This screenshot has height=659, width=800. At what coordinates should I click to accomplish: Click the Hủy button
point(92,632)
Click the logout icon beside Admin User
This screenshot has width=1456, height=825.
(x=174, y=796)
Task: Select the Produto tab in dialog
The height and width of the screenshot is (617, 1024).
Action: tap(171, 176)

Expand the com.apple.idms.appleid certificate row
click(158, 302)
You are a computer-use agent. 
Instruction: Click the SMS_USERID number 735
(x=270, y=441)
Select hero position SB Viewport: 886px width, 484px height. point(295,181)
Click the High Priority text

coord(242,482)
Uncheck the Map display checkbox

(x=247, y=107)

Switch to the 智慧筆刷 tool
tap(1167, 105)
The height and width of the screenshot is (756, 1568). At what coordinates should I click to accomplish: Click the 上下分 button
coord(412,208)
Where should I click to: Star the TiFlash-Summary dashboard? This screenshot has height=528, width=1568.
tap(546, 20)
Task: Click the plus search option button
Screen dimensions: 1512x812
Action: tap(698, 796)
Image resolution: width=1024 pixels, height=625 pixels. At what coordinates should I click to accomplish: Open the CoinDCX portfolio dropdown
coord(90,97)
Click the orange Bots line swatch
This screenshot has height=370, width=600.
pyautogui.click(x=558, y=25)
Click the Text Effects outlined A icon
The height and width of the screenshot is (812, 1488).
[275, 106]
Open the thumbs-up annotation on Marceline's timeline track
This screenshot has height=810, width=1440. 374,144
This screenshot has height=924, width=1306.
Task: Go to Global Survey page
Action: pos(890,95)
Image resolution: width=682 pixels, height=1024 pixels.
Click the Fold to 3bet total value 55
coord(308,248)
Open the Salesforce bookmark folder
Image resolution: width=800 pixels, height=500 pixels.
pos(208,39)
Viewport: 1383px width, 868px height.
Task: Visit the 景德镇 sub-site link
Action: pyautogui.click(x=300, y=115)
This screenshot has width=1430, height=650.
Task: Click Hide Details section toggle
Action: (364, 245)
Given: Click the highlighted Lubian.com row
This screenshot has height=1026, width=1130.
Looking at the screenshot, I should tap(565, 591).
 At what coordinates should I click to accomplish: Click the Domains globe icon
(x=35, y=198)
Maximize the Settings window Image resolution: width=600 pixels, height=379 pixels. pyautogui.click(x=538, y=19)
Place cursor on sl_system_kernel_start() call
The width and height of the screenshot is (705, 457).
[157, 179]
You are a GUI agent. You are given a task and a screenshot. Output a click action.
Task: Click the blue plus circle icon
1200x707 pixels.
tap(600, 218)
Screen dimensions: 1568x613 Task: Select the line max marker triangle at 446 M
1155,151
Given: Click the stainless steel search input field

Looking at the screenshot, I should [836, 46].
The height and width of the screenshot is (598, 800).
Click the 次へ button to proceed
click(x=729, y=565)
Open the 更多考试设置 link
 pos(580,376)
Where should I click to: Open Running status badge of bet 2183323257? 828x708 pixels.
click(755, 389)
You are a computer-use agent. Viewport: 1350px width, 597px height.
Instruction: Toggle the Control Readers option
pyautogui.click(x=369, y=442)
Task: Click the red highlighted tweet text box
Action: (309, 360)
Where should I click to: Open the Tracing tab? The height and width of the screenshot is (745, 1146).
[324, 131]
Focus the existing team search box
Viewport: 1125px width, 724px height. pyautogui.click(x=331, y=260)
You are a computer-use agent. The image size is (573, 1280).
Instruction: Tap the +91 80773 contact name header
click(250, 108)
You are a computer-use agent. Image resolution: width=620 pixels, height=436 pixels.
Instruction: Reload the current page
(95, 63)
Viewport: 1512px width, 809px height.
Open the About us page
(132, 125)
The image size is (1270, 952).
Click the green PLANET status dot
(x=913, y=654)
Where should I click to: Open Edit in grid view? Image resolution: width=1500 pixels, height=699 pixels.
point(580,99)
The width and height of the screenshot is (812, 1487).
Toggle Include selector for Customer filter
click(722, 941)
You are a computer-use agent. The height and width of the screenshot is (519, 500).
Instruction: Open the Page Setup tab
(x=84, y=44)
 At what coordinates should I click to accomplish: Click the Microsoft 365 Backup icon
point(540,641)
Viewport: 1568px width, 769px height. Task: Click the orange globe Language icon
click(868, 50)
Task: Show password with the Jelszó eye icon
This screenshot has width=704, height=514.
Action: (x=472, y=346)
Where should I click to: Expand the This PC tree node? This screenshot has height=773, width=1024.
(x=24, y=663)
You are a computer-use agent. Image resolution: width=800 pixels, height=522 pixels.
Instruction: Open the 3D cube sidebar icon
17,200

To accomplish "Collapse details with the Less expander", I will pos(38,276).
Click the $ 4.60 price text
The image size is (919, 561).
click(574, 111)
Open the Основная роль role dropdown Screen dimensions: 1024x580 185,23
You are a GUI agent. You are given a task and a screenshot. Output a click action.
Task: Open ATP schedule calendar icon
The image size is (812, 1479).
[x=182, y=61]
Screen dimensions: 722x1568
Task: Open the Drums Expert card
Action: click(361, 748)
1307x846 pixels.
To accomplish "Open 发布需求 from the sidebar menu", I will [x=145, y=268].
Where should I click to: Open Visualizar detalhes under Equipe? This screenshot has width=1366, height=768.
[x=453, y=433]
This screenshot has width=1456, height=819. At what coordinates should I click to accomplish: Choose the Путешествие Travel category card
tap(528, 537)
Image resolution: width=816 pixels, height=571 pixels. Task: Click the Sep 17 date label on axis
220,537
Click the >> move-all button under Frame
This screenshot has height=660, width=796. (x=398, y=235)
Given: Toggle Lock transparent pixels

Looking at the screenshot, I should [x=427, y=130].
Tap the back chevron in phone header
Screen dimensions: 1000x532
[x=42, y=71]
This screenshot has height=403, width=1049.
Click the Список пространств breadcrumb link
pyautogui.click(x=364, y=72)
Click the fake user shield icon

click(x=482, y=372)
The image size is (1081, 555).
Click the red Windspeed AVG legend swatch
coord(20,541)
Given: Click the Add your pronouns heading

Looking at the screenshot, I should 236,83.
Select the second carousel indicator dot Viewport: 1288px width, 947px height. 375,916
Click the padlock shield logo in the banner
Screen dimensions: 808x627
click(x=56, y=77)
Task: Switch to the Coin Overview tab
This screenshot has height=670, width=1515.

###

> **WHAT TO WORK ON**: Search the material above for the word "plus", and return each line that holds it.

> **TASK RESPONSE**:
Task: Click the plus search option button
Task: Click the blue plus circle icon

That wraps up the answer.